» Exercise aim: Can you return, word for word, everything from the line containing "The image size is (800, 600)." down to the end of the data below, with the pictures left out?

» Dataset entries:
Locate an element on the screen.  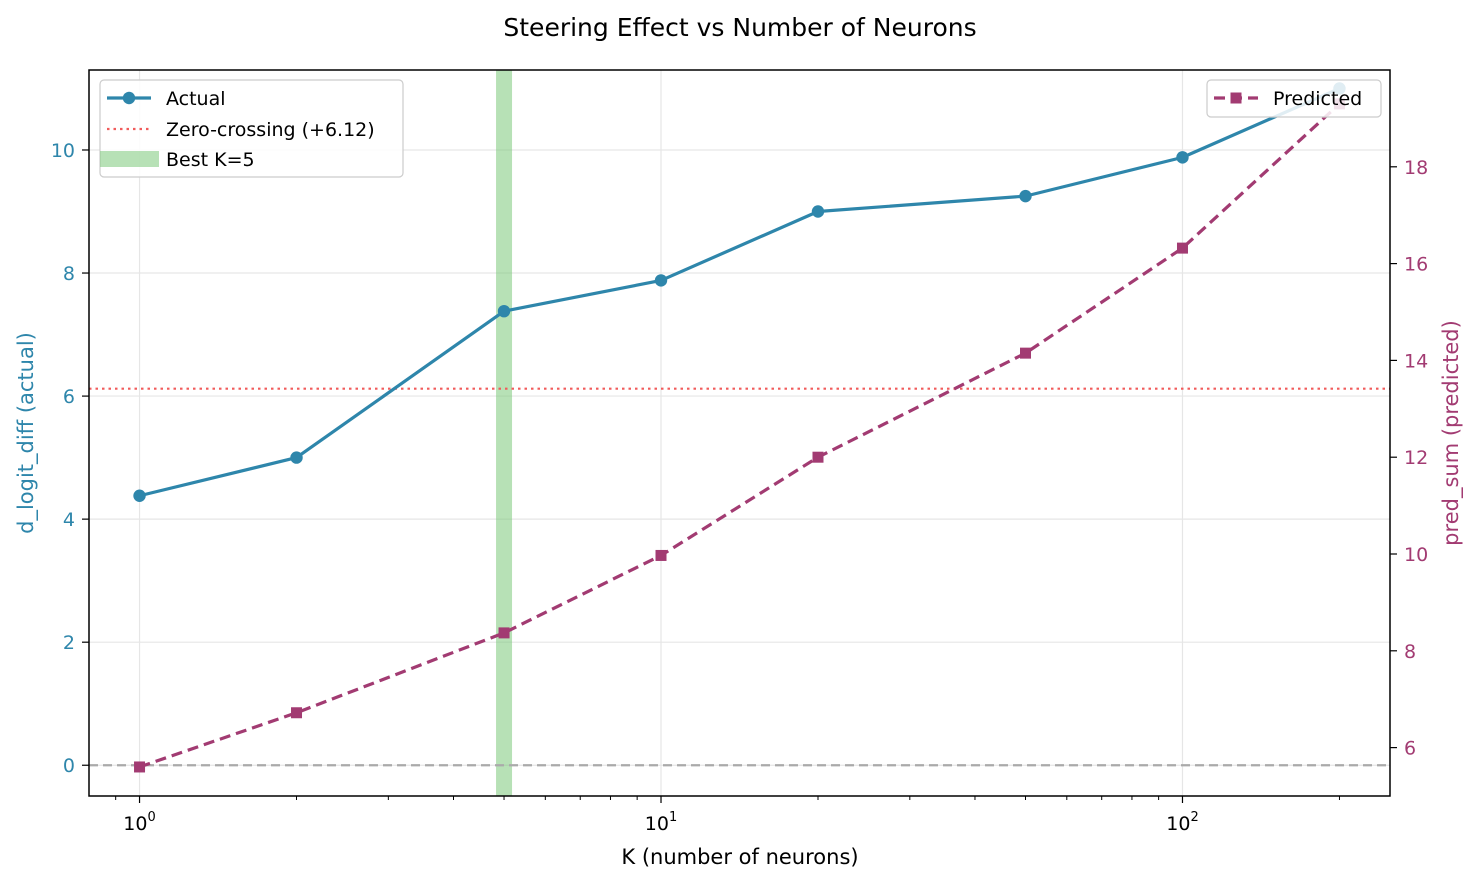
y-right-tick-label: 8 is located at coordinates (1410, 652).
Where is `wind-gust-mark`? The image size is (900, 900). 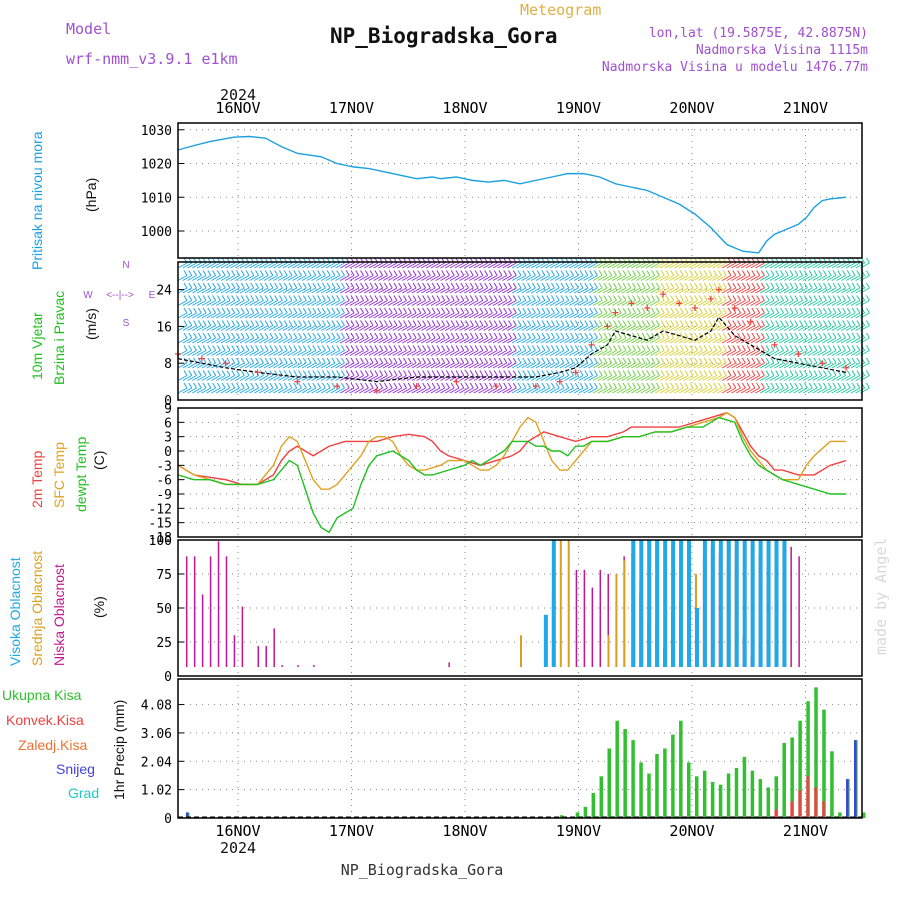 wind-gust-mark is located at coordinates (456, 382).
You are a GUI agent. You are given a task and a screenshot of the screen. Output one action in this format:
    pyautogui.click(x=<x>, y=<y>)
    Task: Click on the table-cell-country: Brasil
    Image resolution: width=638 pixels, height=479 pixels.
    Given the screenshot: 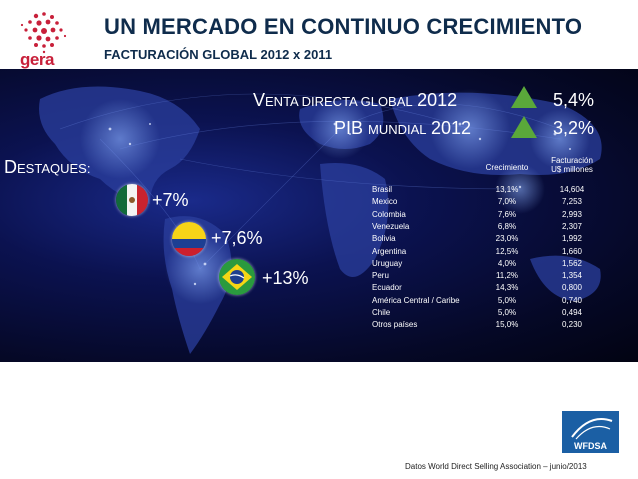 What is the action you would take?
    pyautogui.click(x=382, y=190)
    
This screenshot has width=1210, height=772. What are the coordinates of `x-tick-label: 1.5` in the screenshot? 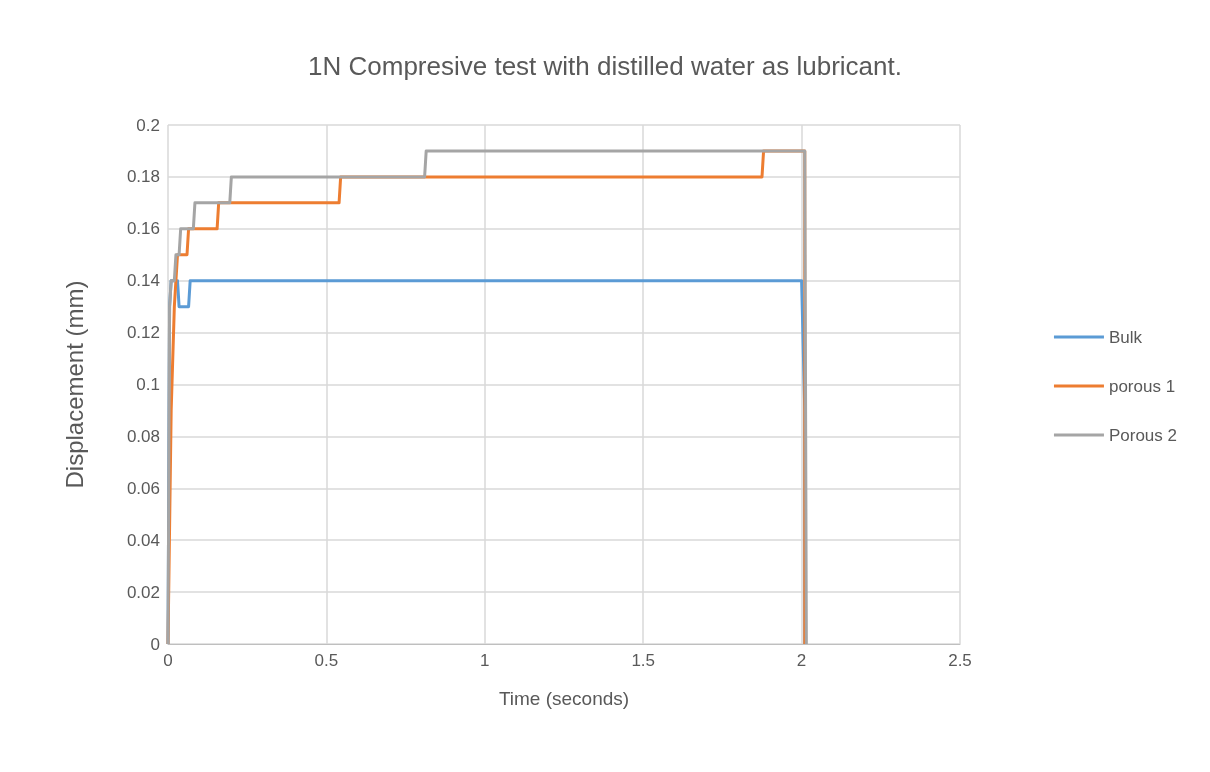 It's located at (644, 660).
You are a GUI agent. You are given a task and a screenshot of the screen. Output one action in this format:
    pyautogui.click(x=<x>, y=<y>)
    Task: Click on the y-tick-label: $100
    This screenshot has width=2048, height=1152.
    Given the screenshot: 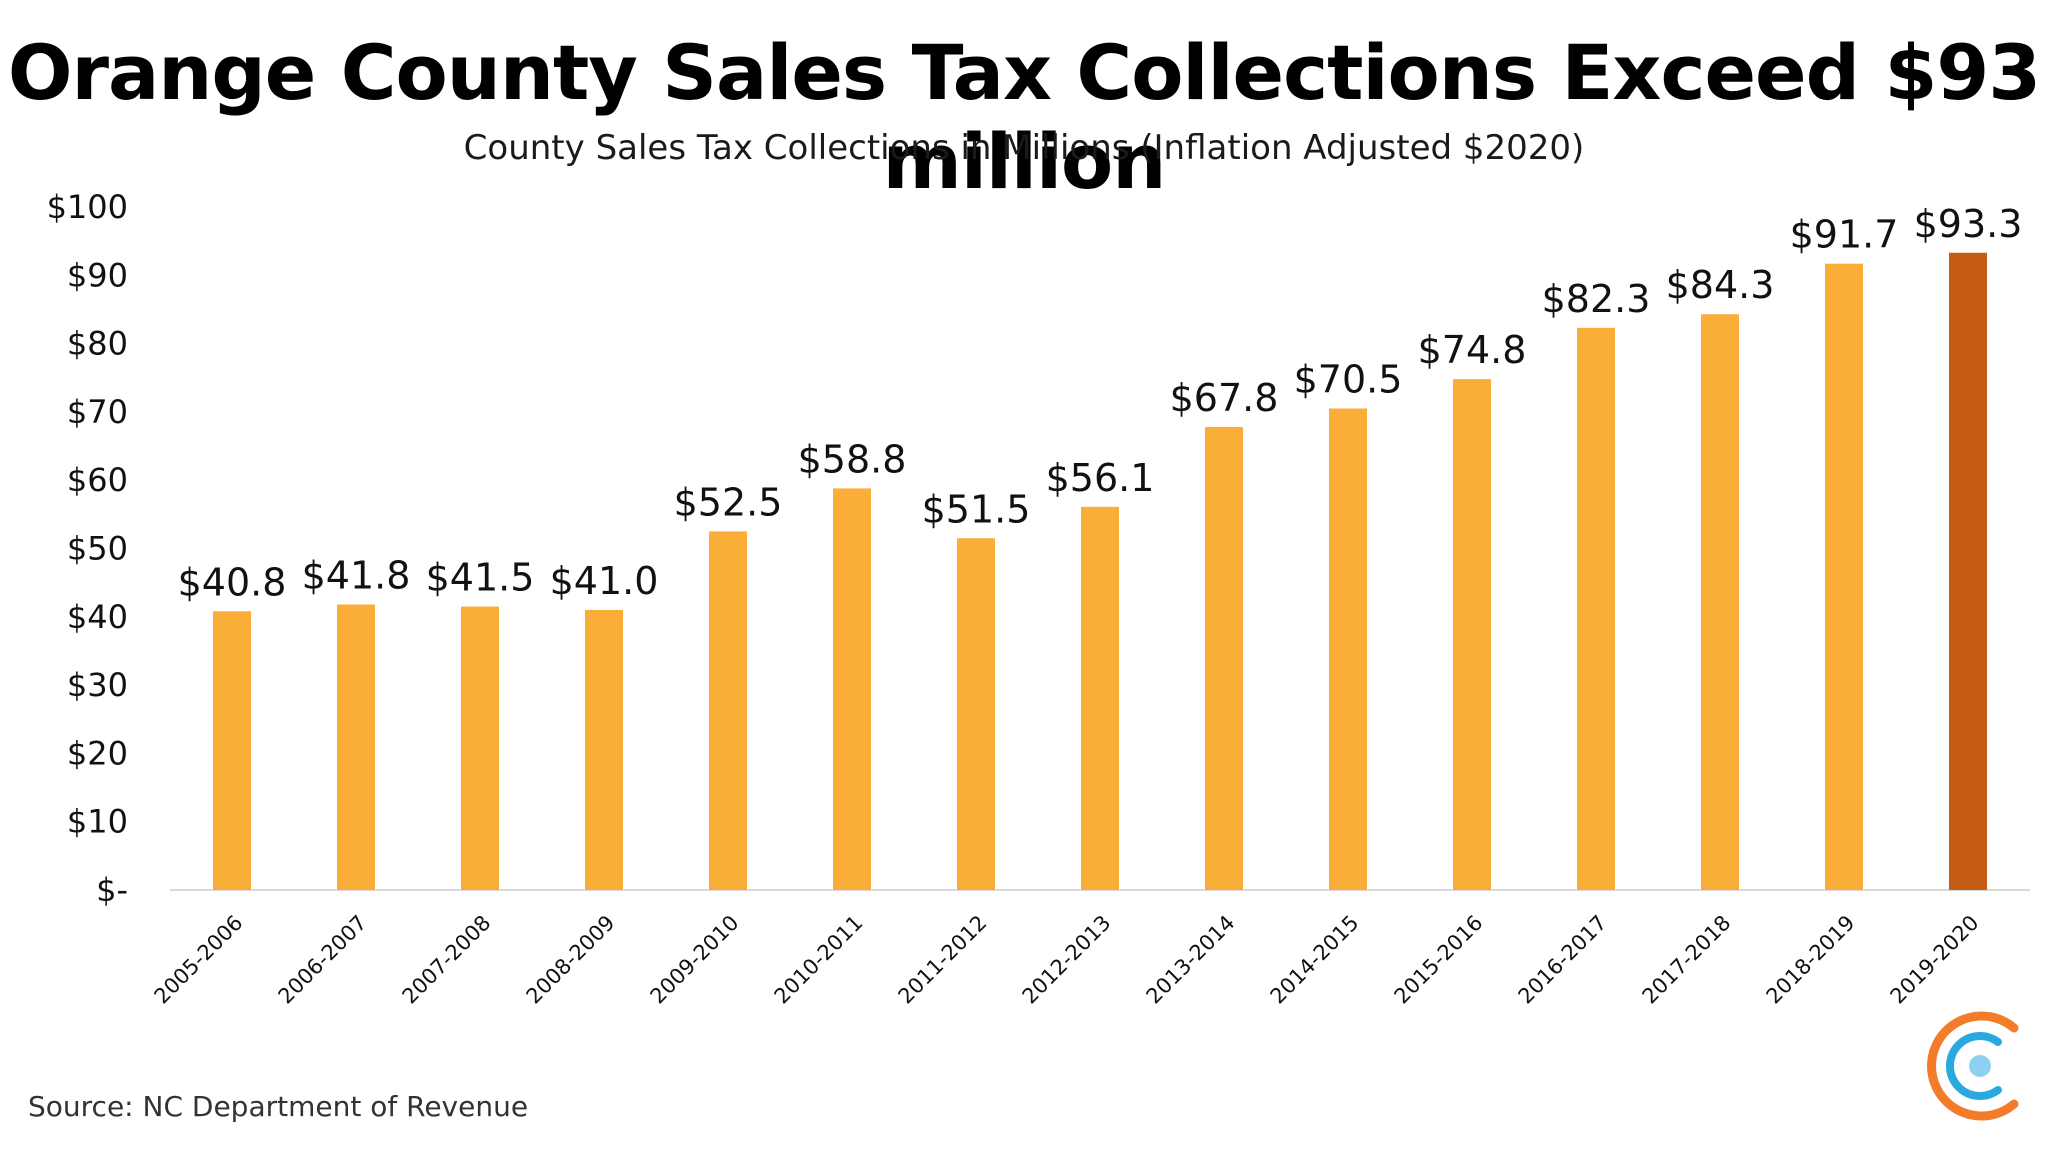 What is the action you would take?
    pyautogui.click(x=88, y=207)
    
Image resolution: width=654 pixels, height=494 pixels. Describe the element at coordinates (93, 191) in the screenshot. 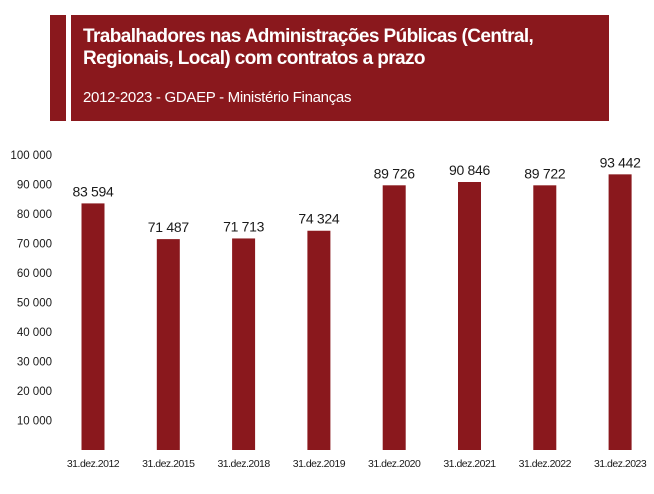

I see `data-label: 83 594` at that location.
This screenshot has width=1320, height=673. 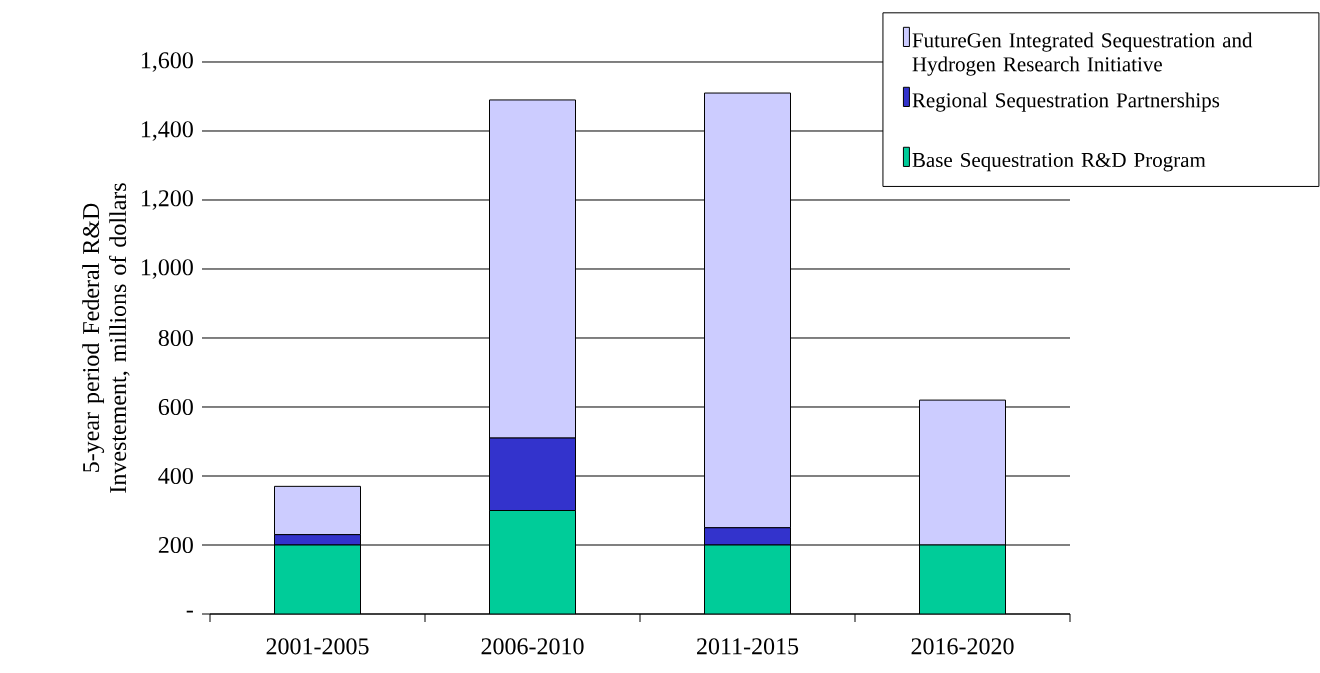 I want to click on x-tick-label: 2006-2010, so click(x=532, y=646).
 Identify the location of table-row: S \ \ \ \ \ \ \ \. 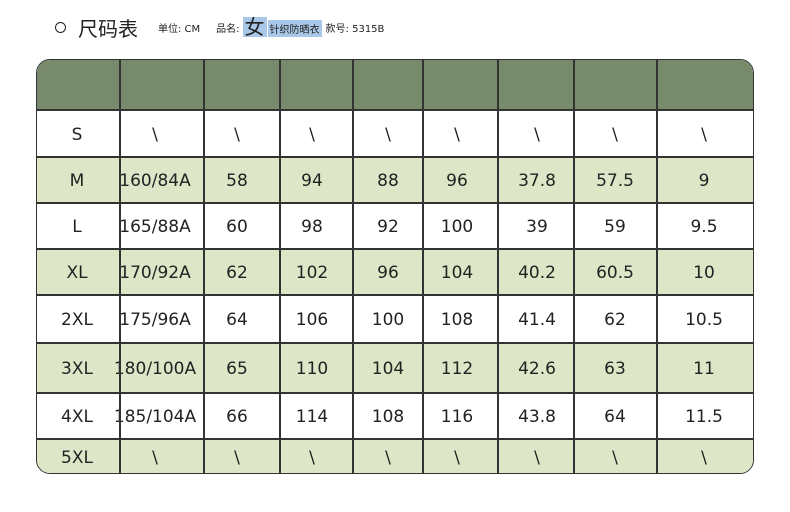
(395, 134).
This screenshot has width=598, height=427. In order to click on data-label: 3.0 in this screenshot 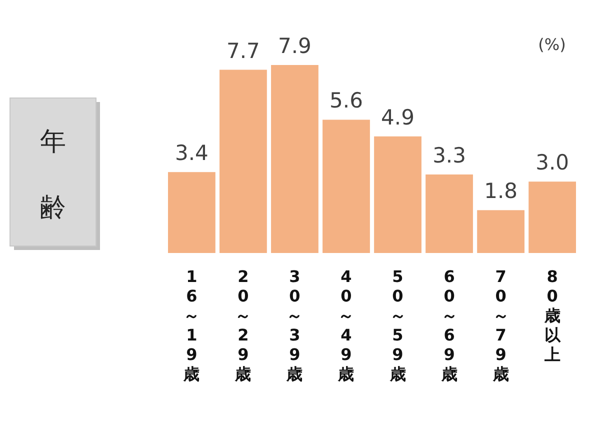, I will do `click(553, 162)`.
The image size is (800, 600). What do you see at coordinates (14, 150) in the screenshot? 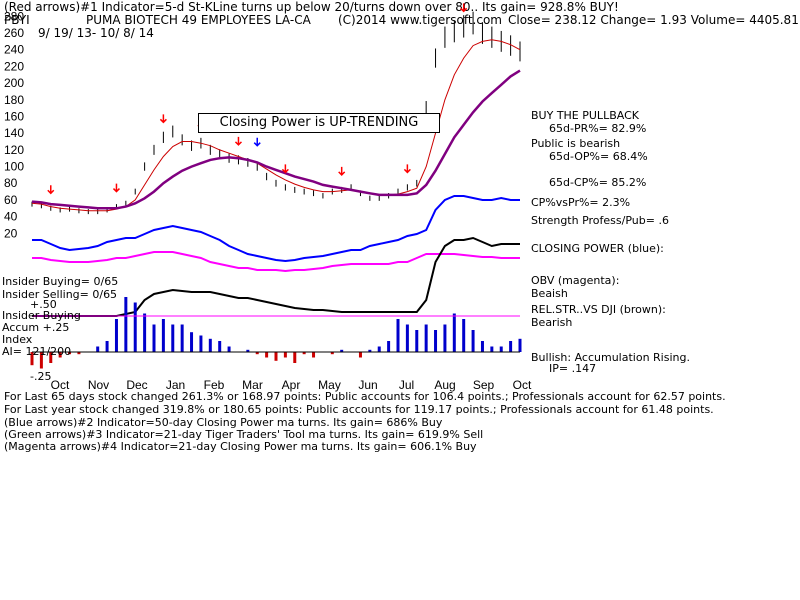
I see `y-tick-label: 120` at bounding box center [14, 150].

» Expected answer:
The image size is (800, 600). What do you see at coordinates (14, 150) in the screenshot? 
I see `y-tick-label: 120` at bounding box center [14, 150].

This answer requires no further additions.